A Collection for the 21st Century. Part 2 in Hamburger Bahnhof, Berlin, Germany on August 31, 2024 @Jacopo La Forgia
In un’epoca in cui i bilanci culturali si assottigliano e le istituzioni museali sono chiamate a svolgere funzioni sempre più simili a quelle di centri civici e sociali, diventa inevitabile chiedersi cosa sia oggi un museo e quale sia il suo orizzonte di azione. Negli anni Settanta, l’institutional critique aveva già aperto questa riflessione: Hans Haacke, Michael Asher, Daniel Buren avevano messo a nudo i meccanismi interni, le ideologie nascoste e le asimmetrie di potere racchiuse nelle cornici museali. Cinquant’anni dopo, quella domanda non solo rimane aperta, ma si moltiplica, muta e si tecnologizza.
La mostra Museum in Motion. A Collection for the 21st century, organizzata dall’Hamburger Bahnhof di Berlino e curata da Sam Bardouil, riunisce dieci lavori di grande formato —tra cui alcune nuove acquisizioni— realizzati negli ultimi venticinque anni, che assumono proprio questa instabilità delle istituzioni museali come punto di partenza. Il titolo stesso fa riferimento a come i musei siano in constante trasformazione: spazi dinamici che rispondono ai mutamenti della società, agli sviluppi tecnologici e alle spinte demografiche.
Esempio di ciò è l’imponente lavoro Protruding Gallery, Powerless Structures di Michael Elmgreen e Ingar Dragset: una galleria che sembra sprofondare nel pavimento del museo, con la scritta “Contemporary Art” —in parte già sotto il terreno— che diventa un commento sulla dimensione effimera dell’arte e sulle narrazioni istituzionali che la conservano artificialmente nel tempo. “Temporary Art” è infatti tutto ciò che ancora si legge. L’installazione è accompagnata da tutta una serie di fotografie di musei vuoti, inviate dalle stesse istituzioni agli artisti. Mostrandoci questi spazi intonsi, Elmgreen e Dragset ne enfatizzano le caratteristiche architettoniche, dimostrando come i musei non siano mai spazi neutrali, come già enfatizzato da Daniel Buren nel suo saggio Function of the Museum, del 1970.
Particolarmente interessante è anche Bergama Stereo – Berlin Fragment dell’artista turco Cevdet Erek: un’installazione di un rosso acceso la cui forma si rifa all’altare di Pergamo, trasportato dall’odierna Turchia a Berlino alla fine del Diciannovesimo secolo.
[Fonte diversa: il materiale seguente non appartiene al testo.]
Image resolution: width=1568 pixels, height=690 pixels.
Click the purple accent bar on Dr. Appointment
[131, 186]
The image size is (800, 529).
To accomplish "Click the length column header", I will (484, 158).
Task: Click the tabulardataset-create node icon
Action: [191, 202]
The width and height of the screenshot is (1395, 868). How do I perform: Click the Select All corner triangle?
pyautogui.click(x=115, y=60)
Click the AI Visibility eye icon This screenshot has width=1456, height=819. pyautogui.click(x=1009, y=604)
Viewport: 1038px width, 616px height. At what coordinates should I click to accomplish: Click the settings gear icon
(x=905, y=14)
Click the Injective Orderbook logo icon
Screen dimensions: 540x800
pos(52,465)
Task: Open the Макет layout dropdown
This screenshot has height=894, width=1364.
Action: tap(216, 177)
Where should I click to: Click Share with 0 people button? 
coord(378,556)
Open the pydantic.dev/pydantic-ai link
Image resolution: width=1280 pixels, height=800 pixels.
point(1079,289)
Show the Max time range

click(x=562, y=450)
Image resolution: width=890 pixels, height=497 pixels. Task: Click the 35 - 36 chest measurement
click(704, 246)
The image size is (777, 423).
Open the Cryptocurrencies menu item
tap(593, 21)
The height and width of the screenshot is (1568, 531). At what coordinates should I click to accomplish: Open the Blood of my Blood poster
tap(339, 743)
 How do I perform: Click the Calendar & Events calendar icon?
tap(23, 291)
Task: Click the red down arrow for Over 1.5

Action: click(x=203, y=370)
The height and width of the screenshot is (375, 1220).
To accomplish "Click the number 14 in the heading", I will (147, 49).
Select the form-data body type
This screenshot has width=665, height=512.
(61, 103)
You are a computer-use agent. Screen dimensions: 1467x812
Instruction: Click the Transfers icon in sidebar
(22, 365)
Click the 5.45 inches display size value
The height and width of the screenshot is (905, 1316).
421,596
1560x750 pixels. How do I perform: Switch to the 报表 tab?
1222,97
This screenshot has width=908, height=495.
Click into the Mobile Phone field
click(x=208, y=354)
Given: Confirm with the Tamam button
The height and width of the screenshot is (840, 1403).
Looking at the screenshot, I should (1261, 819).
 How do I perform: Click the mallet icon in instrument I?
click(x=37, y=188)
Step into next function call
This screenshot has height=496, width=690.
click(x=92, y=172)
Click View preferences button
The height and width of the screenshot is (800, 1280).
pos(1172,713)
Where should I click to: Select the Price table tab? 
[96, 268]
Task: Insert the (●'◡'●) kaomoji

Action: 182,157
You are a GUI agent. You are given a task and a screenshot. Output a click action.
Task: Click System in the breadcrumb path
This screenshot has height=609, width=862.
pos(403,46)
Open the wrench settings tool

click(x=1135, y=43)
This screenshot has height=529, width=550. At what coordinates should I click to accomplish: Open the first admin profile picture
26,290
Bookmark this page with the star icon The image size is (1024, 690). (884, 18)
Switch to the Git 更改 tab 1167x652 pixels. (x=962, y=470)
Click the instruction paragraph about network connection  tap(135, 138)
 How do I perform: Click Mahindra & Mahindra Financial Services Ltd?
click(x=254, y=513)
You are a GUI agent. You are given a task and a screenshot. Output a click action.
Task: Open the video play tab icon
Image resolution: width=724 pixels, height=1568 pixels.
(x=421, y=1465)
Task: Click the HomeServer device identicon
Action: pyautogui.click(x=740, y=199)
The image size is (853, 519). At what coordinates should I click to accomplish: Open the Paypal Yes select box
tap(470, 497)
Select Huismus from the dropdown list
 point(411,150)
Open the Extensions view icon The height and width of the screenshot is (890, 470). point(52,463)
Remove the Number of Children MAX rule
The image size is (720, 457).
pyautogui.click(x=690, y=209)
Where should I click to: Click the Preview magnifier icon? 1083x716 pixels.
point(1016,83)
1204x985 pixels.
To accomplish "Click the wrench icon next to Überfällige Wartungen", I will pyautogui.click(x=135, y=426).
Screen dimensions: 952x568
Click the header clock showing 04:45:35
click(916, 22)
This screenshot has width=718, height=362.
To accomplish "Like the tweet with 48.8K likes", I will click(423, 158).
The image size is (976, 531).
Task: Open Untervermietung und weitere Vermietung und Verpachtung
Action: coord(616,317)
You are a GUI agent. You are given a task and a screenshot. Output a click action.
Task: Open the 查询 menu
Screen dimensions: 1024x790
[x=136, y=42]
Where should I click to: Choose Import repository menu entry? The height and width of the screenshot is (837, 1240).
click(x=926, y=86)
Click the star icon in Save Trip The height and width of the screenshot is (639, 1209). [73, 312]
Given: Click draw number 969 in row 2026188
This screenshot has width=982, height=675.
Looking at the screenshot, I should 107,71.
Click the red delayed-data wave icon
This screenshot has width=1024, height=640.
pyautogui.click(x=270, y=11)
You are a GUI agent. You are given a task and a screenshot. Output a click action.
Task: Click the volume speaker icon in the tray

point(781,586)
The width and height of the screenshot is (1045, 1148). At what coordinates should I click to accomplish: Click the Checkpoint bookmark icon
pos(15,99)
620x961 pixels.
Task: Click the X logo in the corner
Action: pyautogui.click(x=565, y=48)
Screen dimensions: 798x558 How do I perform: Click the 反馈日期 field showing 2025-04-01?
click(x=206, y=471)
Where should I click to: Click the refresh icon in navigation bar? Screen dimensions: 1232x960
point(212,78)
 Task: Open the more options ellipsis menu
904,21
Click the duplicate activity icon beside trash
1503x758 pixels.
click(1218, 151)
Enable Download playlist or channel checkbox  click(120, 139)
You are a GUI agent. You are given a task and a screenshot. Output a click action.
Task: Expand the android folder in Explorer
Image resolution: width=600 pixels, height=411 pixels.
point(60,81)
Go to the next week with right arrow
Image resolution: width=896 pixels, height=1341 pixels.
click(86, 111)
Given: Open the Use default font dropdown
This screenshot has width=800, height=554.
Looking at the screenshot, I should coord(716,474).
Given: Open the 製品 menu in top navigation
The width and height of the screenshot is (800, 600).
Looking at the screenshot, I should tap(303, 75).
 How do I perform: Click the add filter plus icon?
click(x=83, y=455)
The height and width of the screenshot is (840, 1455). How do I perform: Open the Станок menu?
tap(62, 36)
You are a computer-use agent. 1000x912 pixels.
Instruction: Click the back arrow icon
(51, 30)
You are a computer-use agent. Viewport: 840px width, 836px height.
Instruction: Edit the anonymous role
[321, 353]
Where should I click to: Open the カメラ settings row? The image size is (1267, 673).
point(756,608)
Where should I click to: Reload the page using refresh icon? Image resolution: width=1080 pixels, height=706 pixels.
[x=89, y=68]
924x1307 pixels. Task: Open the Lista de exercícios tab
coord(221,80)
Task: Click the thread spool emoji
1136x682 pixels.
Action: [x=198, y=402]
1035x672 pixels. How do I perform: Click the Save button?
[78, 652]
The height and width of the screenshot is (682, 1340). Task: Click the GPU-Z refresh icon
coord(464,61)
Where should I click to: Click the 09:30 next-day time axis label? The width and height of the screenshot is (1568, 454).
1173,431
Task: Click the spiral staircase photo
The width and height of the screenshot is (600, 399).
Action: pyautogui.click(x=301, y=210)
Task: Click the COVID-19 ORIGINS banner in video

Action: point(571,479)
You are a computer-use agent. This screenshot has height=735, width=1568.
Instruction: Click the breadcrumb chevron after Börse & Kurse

Erek incorpora nella scultura casse che suonano musica techno, voci inquietanti e sinfonie di tamburi provenienti dai Balcani, dalla Turchia e dal Medio Oriente. Questa stratificazione di suoni riflette su come ogni opera d’arte accumula in se numerosi e intercambiabili significati, anche in base al luogo in cui è esposta e per chi è pensata la sua fruizione. L’opera diventa così un organismo acustico e vivente, che unisce in sé geografie, storie e conflitti, restituendo all’oggetto musealizzato un corpo pulsante.
E poi ancora: incontriamo le fotografie di frammenti statuari e paramenti sacri di Ricarda Roggan, che ci interrogano su che cosa è degno di essere preservato e chi porta avanti queste decisioni; il lavoro di Manaf Halbouni riflette su come i musei del ventunesimo secolo possano diventare casa —e cassa di risonanza— per le storie di chi non ha più un luogo a cui appartenere; la video installazione di Jeremy Shaw, poi, trasporta la danza e le sottoculture nello spazio istituzionale, facendo crollare la linea di separazione tra cultura “alta” e folkloristica.
Museum in Motion, perciò, non propone risposte, ma solleva quesiti. L’esposizione di Bardouil non ci mette di fronte agli occhi un modello definitivo, ma piuttosto un laboratorio aperto, dove il museo si rivela per quello che forse è sempre stato: un sistema instabile, attraversato da conflitti e possibilità, sempre in cerca di un equilibrio provvisorio.